No other resource defines our current state than the world’s declining reserves of oil. Beginning with the discovery of oil in Pennsylvania in 1865, our country rapidly became the world’s first oil economy and this cheap and abundant energy resource would be the fuel and engine of growth that enabled us to become the world’s greatest economic power. However, U.S. production of oil peaked in 1971 and the petroleum power center quickly moved to middle east. Today it is painfully evident that oil production has peaked world wide and at current rates of consumption and depletion only half of what the world uses today will be available in just two decades. We will face similar “peaks” and painful declines in the production of coal, natural gas, and even uranium in the not so distant future.

Transitioning to a post fossil fuel world will not be easy. It will require sacrifice, high levels of cooperation, leadership, and the personal effort of every citizen of both this nation and of our community of nations. The last time our nation and much of the world was called upon to truly join together for a common cause was during WWII. That generation met it’s challenge and now it is our turn. The stakes have never been higher and the future of humanity literally hangs in the balance.

There will be some that say that “the market” will naturally adjust to the decline in fossil fuel resources and that all we have to do is stand back and trust in the magic of free markets. There is an element of truth is that view and one could point to recent growth in the renewable energy segment as proof of the validity of that position. However, like it or not, government is an integral part of the “market” and decades worth of federal and state laws, tax codes, and zoning and building regulations have been erected in direct or indirect support of our fossil fuel dependent economy. These laws, codes, and regulations will have to be rapidly deconstructed and rewritten to support a new sustainable, steady state economy fueled by renewable energy sources.

I have referenced population size several times in this address, and now I must return to this difficult and sensitive topic. The topics of human life and family size in this country have always been sacred, however as a nation and as a community of nations, we must face the very real limits of our planet to sustain life. The earth has a limited carrying capacity and can only support a reasonable standard of living for a given population size, and this capacity has already been exceeded. The world’s population can now only grow at the expense of our collective living standards and at the risk of increased and severe suffering. The only rational and humane course of action, is to limit and then reverse population growth in both the U.S. and the world.

Material provided ::

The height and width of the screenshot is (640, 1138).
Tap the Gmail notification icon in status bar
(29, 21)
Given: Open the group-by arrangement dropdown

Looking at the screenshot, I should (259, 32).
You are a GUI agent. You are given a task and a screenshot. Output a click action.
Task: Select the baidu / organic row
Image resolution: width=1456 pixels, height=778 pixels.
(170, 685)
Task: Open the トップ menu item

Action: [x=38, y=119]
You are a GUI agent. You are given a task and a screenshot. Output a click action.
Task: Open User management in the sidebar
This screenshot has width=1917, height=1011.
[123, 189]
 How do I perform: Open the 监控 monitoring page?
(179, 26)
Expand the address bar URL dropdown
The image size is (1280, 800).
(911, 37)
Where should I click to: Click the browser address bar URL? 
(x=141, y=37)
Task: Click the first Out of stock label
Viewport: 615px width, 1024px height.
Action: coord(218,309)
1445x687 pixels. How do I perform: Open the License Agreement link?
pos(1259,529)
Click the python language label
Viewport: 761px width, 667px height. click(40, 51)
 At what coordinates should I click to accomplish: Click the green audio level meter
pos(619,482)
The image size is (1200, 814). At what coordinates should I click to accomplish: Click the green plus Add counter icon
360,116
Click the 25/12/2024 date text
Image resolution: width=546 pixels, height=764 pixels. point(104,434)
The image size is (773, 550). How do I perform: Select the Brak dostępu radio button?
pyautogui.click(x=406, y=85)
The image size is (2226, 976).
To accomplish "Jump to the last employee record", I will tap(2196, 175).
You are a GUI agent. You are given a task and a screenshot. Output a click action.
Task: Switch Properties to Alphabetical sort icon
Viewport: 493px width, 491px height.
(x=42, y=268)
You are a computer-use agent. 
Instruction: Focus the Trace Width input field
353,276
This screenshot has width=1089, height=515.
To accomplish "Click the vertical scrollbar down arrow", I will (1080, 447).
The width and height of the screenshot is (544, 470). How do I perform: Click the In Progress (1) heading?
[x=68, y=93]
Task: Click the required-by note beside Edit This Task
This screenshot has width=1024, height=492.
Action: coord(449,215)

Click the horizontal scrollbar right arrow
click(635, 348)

Requirement ::
In the text on declining oil reserves, in what year did U.S. oil production peak?

Task solution ::
1971